Finch froze. He looked at Lyric, really looked at them.

"A Void Wipe?" Finch whispered. "Those are… theoretical. Illegal. Only the High Guild can authorized those."

"I want the receipt," Lyric said. "I want to know who was erased."

Finch laughed nervously. "You're asking me to hack the High Guild archives? That's suicide! I'd need a root access key just to ping the server!"

"I don't have a key," Lyric said.

"Then get out!" Finch waved his hands. "I'm not dying for you!"

Lyric looked at the servers. "Rook said you trade in secrets."

"Good secrets! Not death sentences!"

"What if I told you," Lyric said, stepping closer, "that the Guild lost a Silent Unit? And that Unit is standing in your room?"

Finch stopped moving.
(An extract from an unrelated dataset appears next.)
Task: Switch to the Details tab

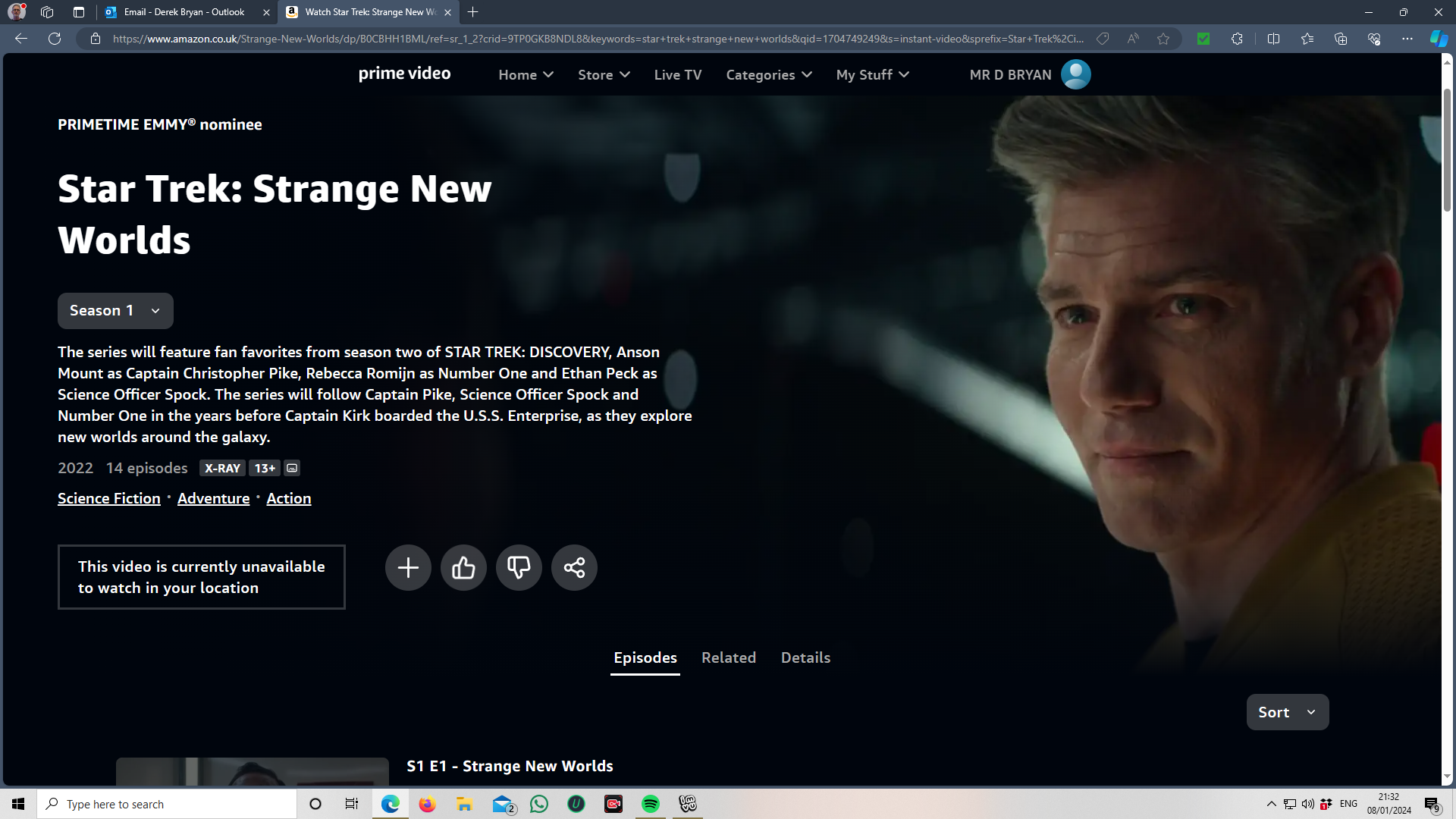Action: click(805, 657)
He looked at Rook. Rook nodded.

Finch swallowed hard. "You… you're the rogue?"

"I am," Lyric said. "And if you help me, I'll tell you exactly how I escaped. You can sell that story. It'll be worth a fortune."

Finch licked his lips. The greed was warring with the fear.

"I can't hack the main archive," Finch muttered. "But… there is a backdoor. The Architects use it to update the city blueprints. If I can piggyback on an Architect's signal, I might be able to see the erasure logs."

"An Architect," Lyric said, exchanging a look with Rook. "We think one is hunting us."

"Perfect!" Finch said, clapping his hands. "If he's hunting you, his signal is close! We just need to lure him out, hijack his connection, and boom—we're in."

Rook groaned. "Let me get this straight. You want us to bait the guy who can rewrite reality?"

"Exactly," Finch grinned. "You just need to survive long enough for me to download the data."

Lyric looked at the monitors. It was a trap. But it was the only way.

"Do it," Lyric said. "Find the signal."